In other words, being a bad movie in August is more common than pit stains. Sucking, though, takes talent. And, oh, does Conan the Barbarian suck gloriously.

Conan the Barbarian
Conan the Barbarian

Conan doesn’t just suck because of its convoluted – and frequently ignored – plot. It sucks because the fight scenes look inspired by early editions of Street Fighter. It sucks because Morgan Freeman narrates a couple of scenes as “that disembodied voice that sounds like Morgan Freeman and explains what’s happening onscreen because none of it makes a lick of sense,” then gets disrespectfully kicked to the curb. And Conan sucks out loud because it treats men and women like mouth-breathing caricatures of violence and sex.

The original Conan, where Arnold Schwarzenegger first planted his flag as an action hero, wasn’t much of a world-beater when it came to gender politics either. But that movie – which, it needs to be added, was made almost 30 years ago – was big and ridiculous and fun. The only big things in director Marcus Nispel’s remake are Mamoa’s oft-flexing muscles. This one can be plenty ridiculous too, but only so far as it encourages a lot of fun ridicule.

Let’s try to explain the story: Conan was born on the battlefield after his mom took a sword to the stomach. (Worst. C-section. Ever.) When he’s a teenager, he kills a whole bunch of baddies and is trained to fight by his father (Ron Perlman), the leader of the Cimmerian tribe. Then Khalar Zym (Stephen Lang) rolls into the village, kills Pops and the rest of the Cimmerians, and Conan swears revenge. There’s plenty more about bone skulls, dead witches and incest, but it’s all about as comprehensible as it sounds.

Besides, it’s not as if anybody’s going to see Conan for the plot. The movie’s got hunky guys who avoid shirts, splattered blood-n-guts projected in three dimensions, and exaggerated sound effects that suggest crushing some dude’s head makes a sound not unlike that of a ripe peach hitting a baseball bat. If eyeballs can orgasm from stimuli overload, Conan is trying its damnedest to make them do it.

Conan is the kind of movie that makes me yearn for Mystery Science Theater 3000 – it’s a special variety of terrible that actually entertains. And with dialogue like, “That’s the perfect place for an ambush!” and “This is something I must do alone,” how could it not be?

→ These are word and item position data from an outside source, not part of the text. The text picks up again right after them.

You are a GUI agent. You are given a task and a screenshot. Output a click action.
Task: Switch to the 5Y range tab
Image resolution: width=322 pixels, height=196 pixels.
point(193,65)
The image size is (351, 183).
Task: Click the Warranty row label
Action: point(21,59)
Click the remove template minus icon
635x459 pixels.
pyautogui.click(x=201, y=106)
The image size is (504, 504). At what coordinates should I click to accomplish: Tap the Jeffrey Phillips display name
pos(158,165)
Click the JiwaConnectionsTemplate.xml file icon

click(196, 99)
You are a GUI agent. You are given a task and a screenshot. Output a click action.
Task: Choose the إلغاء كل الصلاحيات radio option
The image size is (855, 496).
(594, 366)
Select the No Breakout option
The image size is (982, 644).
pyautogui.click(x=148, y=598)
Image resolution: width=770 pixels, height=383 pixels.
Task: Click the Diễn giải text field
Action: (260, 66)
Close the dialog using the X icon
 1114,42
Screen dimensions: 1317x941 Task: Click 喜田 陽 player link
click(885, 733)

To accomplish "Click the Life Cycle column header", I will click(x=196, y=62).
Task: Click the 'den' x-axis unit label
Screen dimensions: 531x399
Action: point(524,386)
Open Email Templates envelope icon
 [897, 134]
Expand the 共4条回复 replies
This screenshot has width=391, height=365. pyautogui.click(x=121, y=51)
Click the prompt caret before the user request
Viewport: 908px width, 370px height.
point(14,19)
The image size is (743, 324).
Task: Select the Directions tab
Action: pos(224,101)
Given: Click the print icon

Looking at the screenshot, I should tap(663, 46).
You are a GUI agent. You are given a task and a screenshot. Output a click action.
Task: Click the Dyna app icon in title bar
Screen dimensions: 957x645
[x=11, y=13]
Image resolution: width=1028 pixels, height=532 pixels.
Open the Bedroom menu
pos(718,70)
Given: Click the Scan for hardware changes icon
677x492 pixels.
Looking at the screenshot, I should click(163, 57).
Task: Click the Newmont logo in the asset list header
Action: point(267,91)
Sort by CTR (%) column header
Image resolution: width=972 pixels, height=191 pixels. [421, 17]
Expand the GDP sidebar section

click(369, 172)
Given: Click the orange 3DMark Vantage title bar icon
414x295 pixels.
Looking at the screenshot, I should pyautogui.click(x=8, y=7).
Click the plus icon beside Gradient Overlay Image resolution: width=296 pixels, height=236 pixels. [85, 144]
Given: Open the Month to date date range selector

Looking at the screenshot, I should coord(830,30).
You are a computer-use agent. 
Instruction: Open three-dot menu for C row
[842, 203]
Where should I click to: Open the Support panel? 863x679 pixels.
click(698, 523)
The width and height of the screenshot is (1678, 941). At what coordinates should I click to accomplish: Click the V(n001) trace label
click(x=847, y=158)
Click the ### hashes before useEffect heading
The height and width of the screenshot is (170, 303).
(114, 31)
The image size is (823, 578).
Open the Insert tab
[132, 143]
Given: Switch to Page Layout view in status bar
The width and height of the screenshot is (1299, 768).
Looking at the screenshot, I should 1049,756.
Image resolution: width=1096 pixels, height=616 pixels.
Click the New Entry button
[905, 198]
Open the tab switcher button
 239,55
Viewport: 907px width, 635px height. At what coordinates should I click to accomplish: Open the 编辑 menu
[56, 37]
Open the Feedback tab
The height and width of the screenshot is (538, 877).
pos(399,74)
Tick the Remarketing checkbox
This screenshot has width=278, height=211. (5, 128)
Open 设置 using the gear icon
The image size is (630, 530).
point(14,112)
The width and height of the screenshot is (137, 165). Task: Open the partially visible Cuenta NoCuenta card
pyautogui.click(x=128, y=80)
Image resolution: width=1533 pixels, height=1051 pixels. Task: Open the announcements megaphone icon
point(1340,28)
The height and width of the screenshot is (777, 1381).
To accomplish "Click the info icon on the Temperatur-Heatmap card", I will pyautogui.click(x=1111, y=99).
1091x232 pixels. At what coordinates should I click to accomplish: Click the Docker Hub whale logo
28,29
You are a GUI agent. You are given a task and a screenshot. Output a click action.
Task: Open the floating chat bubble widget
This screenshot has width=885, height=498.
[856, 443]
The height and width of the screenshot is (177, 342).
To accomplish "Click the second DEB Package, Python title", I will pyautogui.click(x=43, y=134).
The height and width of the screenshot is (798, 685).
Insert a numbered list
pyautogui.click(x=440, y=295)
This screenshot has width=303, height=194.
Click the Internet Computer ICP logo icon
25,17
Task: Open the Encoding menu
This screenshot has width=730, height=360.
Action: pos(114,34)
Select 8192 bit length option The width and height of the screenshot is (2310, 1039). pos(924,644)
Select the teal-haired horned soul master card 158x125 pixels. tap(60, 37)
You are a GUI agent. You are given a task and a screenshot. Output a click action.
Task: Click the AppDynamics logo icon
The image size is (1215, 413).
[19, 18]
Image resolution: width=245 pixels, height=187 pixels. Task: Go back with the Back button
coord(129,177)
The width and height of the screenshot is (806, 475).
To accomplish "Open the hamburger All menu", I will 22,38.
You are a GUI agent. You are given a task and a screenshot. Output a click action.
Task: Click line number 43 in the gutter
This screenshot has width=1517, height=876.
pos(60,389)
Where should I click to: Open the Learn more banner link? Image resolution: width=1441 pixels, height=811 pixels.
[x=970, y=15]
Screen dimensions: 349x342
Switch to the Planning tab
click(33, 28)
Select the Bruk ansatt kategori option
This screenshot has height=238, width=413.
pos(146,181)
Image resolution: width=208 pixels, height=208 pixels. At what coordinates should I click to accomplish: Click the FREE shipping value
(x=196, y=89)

It’s not a movie so much as a hodge-podge of images thrown at you both expositionally and literally, thanks to post-production 3D. (As always, the process churns out a dark, occasionally blurry, product.) Even the actors seem to know how lame it is; Mamoa, who burned up the small screen as Khal Drogo on HBO’s Game of Thrones, sleeps through a strange, bro-tinged accent that calls to mind frat parties, not the Hyborian Age.

If you’re foolish enough to stop and breathe during the mayhem, some odd questions inevitably start to pop up:

Starring Jason Mamoa, Rachel Nichols, Stephen Lang
Rated R
102 Minutes
Opens Aug. 19
Area Theaters

Why are those people hauling a massive boat on elephants’ backs through the jungle?

When did Conan have time to build a human-launching catapult?

Did the line, “I live, I love, I slay, and I am content,” get somebody laid in that last scene, or did I just have a stroke?

There are rarely any answers in Conan, save for one moment that hints at a drop of self-awareness. As the plot throttles towards climax, a knife-fingered gal (Rose McGowan) who lusts after Daddy Zym is preparing to collect blood from the damsel-in-distress (Rachel Nichols) – which will transform Zym into a god, or revive his dead wife, or something. She grabs a big ole sword, toys with it for a minute, and says, “When it cuts, the pain is almost like pleasure.” I know the feeling.